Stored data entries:
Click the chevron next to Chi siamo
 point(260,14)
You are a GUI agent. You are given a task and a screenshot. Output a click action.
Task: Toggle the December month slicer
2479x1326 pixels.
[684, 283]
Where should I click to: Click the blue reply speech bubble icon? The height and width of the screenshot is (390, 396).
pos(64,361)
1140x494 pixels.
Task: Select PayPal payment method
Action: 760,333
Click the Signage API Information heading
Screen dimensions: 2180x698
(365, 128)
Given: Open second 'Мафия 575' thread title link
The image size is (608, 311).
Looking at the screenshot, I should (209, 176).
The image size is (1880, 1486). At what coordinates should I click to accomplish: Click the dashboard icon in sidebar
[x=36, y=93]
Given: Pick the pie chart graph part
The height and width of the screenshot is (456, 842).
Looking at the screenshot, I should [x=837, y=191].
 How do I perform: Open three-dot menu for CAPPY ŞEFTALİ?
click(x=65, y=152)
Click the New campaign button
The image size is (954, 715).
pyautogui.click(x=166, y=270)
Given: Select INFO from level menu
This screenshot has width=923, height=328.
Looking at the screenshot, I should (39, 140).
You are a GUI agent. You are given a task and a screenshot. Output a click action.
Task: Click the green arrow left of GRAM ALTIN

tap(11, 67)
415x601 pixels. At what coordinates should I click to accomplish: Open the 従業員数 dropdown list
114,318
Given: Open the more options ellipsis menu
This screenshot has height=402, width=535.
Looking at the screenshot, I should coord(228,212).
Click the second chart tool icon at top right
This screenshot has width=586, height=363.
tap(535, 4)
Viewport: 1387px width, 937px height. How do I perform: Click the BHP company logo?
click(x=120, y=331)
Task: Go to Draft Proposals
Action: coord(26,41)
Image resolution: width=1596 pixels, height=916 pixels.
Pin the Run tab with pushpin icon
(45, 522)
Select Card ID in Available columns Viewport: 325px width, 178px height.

- [What is being asked]
Count the lines in the items above that contain the string "width". Reply with the number only.

- [Solution]
8